> Exercise objective: Give every non-blank line of the rows below as a Markdown table with the columns No and Line, numbering the lines in order. Leave the pictures out.

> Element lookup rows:
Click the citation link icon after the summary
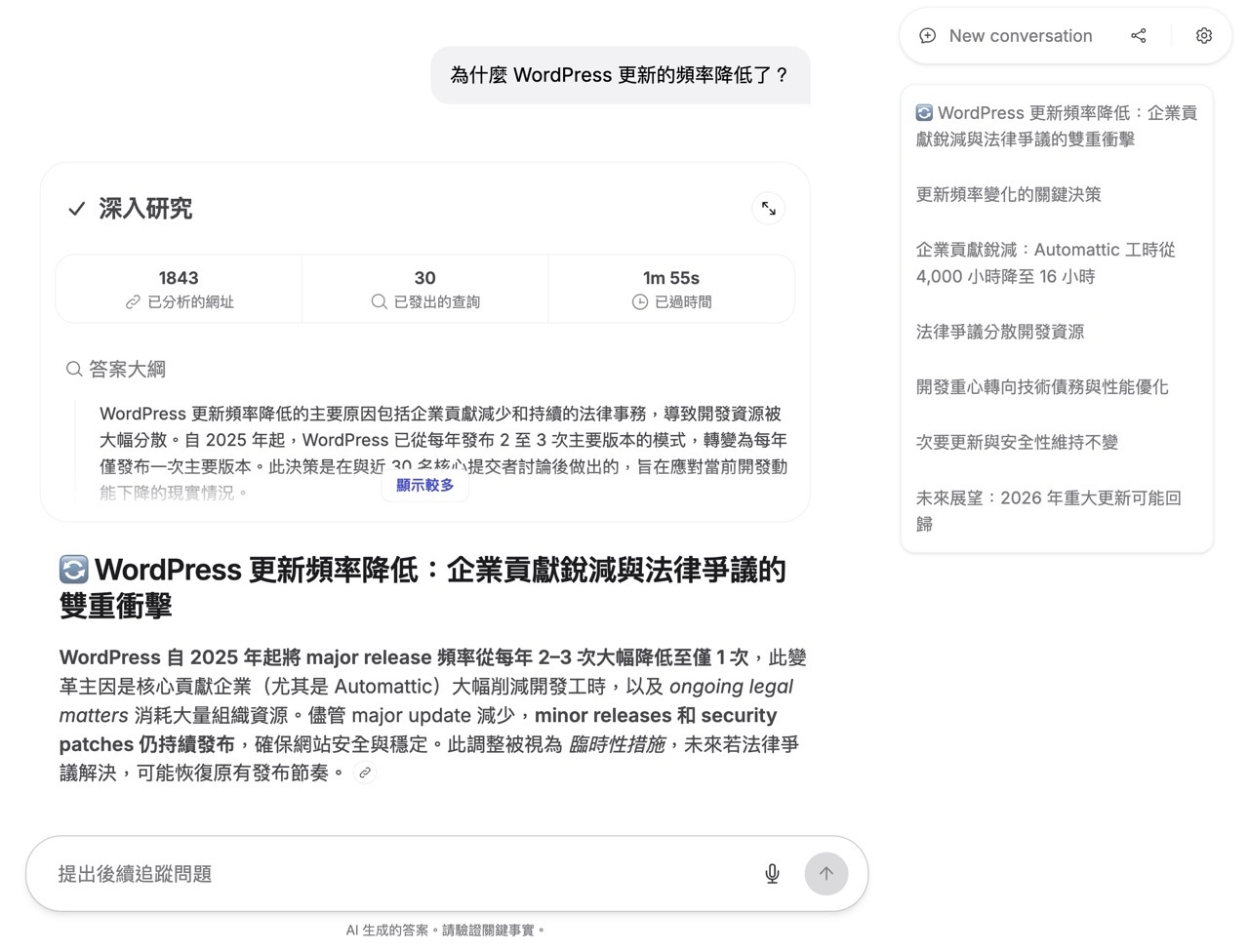point(365,774)
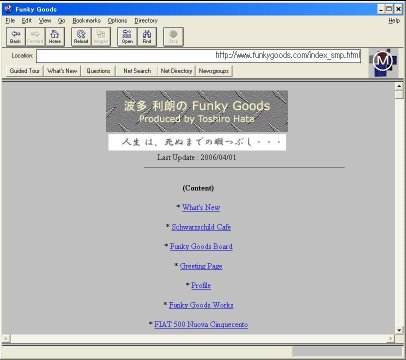Follow the Schwarzschild Cafe link

point(201,227)
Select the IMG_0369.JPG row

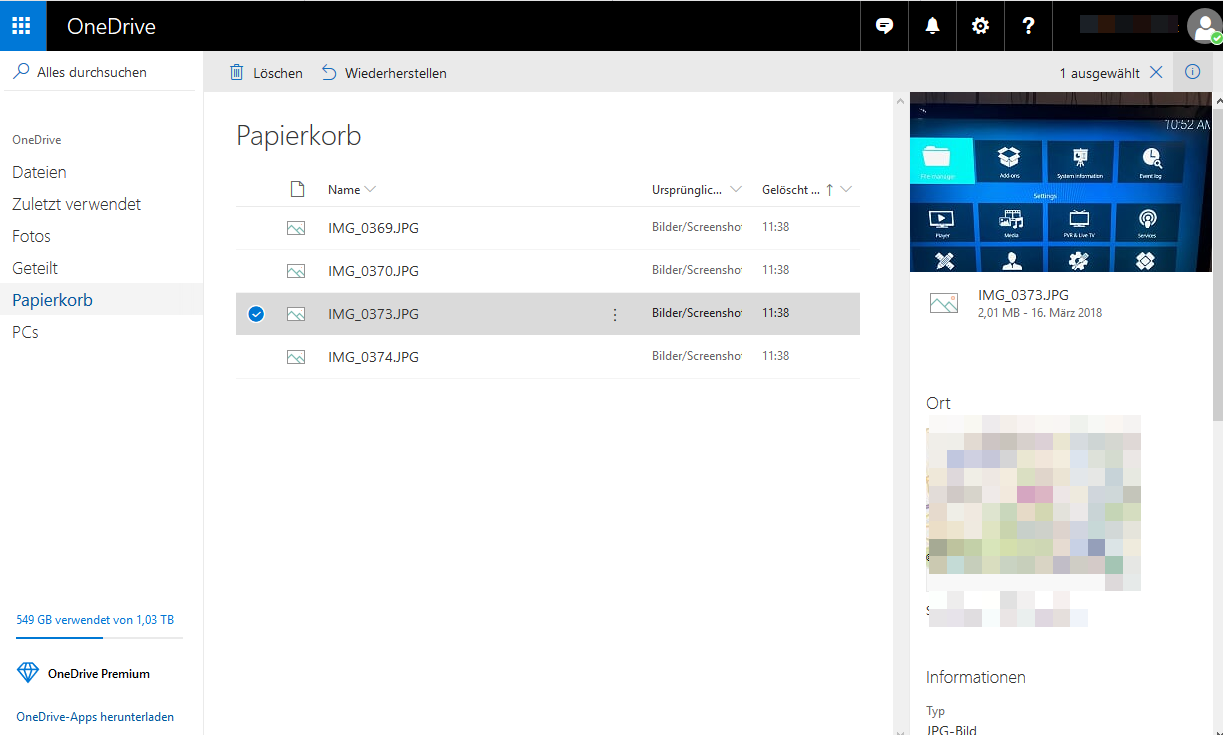pos(373,228)
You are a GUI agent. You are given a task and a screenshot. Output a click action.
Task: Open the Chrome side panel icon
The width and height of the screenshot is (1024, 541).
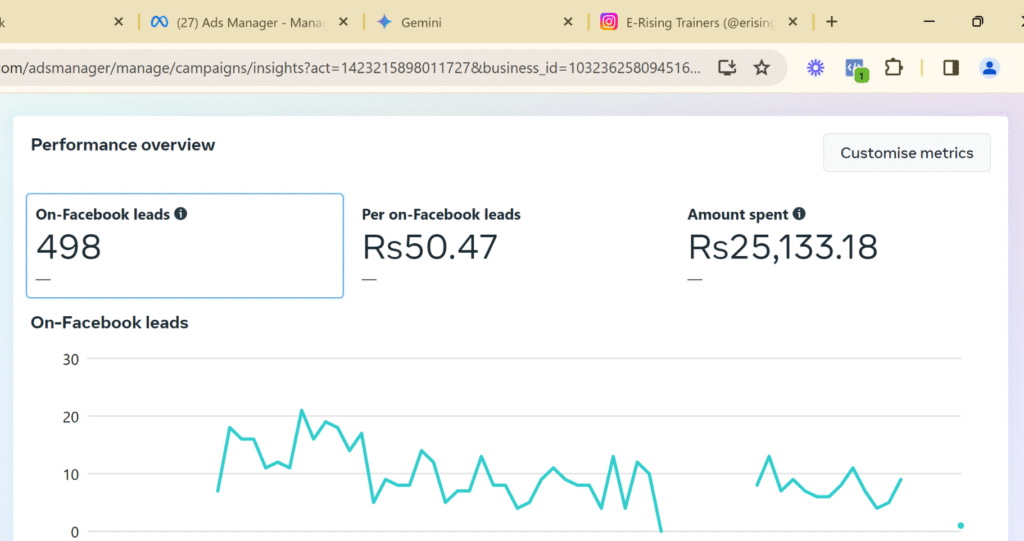(951, 68)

> Result:
| No | Line |
|---|---|
| 1 | Click the citation link icon after the summary |
| 2 | point(365,774) |
| 3 | Follow the Schwarzschild Cafe link |
| 4 | point(201,227) |
| 5 | Select the IMG_0369.JPG row |
| 6 | pos(373,228) |
| 7 | You are a GUI agent. You are given a task and a screenshot. Output a click action. |
| 8 | Task: Open the Chrome side panel icon |
| 9 | The width and height of the screenshot is (1024, 541). |
| 10 | (951, 68) |